Please restate word for word the line holding "Click the Jimin J display name" and every following line through the end of the entries.

Items from a dataset:
━━━━━━━━━━━━━━━━━━━━━━━━━━━━━━

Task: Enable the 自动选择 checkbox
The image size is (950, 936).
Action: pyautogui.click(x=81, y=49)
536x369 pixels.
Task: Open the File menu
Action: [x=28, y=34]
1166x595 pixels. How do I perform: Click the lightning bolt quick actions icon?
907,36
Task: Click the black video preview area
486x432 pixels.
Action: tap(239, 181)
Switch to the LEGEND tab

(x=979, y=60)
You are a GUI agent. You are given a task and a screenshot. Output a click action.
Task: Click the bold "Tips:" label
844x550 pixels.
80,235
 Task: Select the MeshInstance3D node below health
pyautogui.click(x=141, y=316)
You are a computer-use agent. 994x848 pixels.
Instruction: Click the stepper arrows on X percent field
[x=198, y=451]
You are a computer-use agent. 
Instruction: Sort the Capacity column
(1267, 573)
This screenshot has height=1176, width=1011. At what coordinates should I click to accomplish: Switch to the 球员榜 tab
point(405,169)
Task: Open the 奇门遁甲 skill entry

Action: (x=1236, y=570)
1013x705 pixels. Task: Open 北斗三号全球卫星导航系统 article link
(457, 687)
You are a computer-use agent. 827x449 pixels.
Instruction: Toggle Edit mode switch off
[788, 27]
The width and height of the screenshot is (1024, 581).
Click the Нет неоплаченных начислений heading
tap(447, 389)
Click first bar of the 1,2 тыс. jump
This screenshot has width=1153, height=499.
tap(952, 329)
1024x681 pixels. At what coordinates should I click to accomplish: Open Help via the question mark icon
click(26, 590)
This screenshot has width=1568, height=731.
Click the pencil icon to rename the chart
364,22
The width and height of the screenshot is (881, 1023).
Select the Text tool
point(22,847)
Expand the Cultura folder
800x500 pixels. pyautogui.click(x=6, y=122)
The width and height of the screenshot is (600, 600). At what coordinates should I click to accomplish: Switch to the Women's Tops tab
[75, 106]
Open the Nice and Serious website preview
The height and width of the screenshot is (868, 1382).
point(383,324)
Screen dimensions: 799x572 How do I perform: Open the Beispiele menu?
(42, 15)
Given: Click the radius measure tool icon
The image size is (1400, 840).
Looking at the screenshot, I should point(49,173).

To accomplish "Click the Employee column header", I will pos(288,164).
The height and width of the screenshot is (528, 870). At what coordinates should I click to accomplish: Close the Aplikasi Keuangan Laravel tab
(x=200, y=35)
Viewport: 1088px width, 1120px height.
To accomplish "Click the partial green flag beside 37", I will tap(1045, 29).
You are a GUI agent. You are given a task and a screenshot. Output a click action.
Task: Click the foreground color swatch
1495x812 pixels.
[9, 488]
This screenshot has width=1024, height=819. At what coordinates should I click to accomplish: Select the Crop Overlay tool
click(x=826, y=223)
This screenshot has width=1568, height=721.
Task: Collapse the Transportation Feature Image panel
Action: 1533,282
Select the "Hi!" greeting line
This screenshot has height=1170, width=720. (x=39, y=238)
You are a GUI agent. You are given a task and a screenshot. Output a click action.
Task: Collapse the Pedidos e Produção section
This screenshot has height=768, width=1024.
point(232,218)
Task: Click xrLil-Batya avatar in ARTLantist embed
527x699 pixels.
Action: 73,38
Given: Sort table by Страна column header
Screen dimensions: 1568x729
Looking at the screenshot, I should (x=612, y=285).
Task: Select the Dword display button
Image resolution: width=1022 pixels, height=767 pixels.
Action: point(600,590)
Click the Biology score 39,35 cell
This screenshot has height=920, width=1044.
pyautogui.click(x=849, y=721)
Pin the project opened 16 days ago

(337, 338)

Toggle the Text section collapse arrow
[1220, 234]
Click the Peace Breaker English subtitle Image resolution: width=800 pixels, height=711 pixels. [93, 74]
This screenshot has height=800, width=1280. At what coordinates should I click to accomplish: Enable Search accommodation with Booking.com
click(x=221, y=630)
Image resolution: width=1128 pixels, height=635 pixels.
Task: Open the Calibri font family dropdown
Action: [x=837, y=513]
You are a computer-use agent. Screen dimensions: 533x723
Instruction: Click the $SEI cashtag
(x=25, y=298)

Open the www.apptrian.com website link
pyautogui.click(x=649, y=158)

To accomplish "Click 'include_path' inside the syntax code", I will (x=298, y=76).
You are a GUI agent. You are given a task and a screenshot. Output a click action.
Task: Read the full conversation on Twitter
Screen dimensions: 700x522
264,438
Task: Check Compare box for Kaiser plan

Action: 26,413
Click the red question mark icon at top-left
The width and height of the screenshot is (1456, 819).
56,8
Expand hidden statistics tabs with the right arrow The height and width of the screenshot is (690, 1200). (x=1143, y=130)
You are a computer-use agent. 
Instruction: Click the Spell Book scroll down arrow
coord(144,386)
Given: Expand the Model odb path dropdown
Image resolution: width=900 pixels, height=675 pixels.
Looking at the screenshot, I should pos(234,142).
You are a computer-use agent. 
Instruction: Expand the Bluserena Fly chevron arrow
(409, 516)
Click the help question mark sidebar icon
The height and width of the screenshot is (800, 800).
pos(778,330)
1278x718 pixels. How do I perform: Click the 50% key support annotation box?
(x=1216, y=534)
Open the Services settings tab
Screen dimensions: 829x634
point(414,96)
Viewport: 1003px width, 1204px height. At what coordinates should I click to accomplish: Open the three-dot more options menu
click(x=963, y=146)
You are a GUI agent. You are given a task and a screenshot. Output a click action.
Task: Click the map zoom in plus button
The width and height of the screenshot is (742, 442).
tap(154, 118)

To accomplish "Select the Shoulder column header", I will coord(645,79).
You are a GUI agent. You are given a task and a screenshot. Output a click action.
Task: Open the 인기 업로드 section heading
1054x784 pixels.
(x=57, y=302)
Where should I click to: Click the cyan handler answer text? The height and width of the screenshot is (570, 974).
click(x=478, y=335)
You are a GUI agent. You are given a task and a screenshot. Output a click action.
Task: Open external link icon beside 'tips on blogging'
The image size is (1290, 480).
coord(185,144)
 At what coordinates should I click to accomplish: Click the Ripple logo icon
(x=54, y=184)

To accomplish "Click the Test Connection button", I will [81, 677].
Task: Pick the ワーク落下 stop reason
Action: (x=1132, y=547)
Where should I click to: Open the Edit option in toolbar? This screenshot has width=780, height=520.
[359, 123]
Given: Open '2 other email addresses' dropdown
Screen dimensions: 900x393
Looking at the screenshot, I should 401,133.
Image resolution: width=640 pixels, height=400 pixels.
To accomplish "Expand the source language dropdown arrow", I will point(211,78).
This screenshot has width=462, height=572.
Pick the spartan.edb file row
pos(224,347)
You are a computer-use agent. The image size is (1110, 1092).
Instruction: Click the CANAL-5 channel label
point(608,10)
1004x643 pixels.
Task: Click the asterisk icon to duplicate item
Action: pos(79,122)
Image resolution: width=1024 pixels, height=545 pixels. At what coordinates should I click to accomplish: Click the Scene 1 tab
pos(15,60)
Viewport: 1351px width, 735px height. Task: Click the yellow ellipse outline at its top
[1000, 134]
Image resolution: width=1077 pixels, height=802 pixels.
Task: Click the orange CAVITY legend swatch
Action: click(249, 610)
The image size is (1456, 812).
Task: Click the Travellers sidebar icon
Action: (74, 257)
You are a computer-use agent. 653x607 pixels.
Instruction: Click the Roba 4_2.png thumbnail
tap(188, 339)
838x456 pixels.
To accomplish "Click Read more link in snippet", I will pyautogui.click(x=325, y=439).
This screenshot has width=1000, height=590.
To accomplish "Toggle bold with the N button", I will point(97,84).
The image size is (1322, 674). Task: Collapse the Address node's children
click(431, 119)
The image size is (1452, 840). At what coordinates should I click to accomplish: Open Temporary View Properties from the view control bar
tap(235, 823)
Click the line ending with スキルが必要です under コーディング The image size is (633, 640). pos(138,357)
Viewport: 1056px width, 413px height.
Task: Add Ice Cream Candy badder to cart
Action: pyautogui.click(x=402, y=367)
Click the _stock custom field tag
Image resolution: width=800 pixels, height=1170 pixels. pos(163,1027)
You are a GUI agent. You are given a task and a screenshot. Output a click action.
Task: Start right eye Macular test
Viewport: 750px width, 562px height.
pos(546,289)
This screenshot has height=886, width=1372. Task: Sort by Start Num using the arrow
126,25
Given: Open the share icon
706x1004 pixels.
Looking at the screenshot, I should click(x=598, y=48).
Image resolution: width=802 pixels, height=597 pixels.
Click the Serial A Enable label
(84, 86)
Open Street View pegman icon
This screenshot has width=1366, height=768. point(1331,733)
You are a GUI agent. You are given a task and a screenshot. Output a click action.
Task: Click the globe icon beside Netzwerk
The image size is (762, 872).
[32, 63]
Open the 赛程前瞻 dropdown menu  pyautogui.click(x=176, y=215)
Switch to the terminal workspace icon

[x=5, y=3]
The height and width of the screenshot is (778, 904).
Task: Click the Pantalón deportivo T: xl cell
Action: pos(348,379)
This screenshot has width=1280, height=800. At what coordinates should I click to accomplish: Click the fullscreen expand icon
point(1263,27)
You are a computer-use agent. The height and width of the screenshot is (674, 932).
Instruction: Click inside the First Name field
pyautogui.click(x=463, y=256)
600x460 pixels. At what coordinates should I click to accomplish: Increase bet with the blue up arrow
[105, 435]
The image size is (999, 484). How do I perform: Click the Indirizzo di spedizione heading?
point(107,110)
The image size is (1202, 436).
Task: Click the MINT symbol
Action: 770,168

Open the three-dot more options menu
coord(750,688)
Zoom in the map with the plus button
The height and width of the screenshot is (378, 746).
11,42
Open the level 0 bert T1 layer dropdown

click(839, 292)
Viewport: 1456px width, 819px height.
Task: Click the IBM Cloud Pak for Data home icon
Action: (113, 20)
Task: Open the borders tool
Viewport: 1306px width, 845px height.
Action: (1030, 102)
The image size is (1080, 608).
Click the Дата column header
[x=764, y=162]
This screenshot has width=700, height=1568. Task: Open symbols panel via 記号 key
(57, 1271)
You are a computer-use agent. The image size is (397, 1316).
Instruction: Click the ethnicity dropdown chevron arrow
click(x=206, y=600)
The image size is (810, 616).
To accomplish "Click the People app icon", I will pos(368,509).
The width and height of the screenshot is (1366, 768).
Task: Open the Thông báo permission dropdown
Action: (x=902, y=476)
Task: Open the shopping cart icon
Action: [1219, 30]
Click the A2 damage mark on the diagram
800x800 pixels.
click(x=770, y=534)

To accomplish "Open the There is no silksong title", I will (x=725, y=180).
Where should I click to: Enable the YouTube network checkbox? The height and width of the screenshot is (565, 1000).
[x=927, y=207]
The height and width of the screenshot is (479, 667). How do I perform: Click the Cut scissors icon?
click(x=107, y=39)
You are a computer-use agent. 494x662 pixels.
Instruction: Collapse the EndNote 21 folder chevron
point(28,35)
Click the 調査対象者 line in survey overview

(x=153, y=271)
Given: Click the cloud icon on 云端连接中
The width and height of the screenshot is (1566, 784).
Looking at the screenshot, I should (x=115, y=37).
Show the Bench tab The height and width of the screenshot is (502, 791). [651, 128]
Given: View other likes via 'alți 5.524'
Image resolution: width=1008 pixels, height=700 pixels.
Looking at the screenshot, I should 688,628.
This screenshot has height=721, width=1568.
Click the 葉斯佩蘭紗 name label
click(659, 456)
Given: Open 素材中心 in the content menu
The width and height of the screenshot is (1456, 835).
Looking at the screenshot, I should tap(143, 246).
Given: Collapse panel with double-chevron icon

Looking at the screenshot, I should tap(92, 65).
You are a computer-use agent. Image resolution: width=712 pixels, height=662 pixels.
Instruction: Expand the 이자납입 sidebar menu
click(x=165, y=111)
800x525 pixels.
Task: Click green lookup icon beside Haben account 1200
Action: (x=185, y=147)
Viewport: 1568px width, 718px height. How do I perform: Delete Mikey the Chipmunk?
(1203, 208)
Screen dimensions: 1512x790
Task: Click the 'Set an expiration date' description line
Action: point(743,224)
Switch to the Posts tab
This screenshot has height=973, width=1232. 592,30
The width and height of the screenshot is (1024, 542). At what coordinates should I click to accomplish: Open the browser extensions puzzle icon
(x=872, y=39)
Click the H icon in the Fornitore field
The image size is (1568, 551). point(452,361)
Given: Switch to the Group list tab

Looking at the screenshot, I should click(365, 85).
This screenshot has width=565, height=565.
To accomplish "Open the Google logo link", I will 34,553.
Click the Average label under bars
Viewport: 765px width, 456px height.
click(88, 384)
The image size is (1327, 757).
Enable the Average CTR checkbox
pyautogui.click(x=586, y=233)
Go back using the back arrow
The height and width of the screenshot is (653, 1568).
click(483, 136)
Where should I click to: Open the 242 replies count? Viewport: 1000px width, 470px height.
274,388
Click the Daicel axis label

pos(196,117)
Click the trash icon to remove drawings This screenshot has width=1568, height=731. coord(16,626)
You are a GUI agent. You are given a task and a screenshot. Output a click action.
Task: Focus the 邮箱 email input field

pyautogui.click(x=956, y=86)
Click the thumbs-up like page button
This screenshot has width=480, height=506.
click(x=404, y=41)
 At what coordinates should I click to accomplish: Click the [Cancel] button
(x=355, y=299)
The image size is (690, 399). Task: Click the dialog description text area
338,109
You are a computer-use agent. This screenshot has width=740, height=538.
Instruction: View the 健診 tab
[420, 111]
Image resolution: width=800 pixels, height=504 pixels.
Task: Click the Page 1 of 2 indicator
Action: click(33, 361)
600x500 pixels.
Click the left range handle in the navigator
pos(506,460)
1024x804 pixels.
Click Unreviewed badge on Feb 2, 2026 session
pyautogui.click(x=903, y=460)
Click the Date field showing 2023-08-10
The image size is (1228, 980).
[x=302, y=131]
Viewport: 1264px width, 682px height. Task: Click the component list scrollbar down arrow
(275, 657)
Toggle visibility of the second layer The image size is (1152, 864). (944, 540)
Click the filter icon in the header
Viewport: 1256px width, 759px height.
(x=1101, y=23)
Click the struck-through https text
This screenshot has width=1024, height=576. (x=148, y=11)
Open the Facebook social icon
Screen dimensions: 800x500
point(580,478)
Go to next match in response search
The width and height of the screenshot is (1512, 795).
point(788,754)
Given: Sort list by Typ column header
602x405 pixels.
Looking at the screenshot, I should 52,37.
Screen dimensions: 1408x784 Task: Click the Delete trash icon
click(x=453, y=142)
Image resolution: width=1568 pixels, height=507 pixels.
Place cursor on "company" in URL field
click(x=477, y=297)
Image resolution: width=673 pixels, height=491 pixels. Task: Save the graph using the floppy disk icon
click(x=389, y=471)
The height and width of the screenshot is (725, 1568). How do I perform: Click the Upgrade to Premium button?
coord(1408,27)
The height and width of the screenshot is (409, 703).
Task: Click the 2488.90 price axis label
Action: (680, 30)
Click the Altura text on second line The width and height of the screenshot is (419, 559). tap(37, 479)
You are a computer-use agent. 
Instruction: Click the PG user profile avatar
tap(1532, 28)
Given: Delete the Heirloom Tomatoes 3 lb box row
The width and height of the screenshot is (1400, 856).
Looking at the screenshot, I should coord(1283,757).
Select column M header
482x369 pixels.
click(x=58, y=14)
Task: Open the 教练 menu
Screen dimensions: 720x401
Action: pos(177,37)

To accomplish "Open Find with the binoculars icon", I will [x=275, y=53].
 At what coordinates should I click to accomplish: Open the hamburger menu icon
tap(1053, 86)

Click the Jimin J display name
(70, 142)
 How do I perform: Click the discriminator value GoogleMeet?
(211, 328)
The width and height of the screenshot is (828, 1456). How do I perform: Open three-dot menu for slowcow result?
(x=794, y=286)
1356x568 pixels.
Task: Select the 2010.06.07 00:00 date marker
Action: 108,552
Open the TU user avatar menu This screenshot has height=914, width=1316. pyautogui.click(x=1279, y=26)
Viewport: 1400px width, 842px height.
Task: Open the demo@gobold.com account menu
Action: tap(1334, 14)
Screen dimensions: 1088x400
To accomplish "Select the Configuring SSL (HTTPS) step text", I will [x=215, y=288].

━━━━━━━━━━━━━━━━━━━━━━━━━━━━━━

SOLUTION TO THE EXERCISE:
Click the Jimin J display name
(70, 142)
 How do I perform: Click the discriminator value GoogleMeet?
(211, 328)
The width and height of the screenshot is (828, 1456). How do I perform: Open three-dot menu for slowcow result?
(x=794, y=286)
1356x568 pixels.
Task: Select the 2010.06.07 00:00 date marker
Action: 108,552
Open the TU user avatar menu This screenshot has height=914, width=1316. pyautogui.click(x=1279, y=26)
Viewport: 1400px width, 842px height.
Task: Open the demo@gobold.com account menu
Action: tap(1334, 14)
Screen dimensions: 1088x400
To accomplish "Select the Configuring SSL (HTTPS) step text", I will [x=215, y=288].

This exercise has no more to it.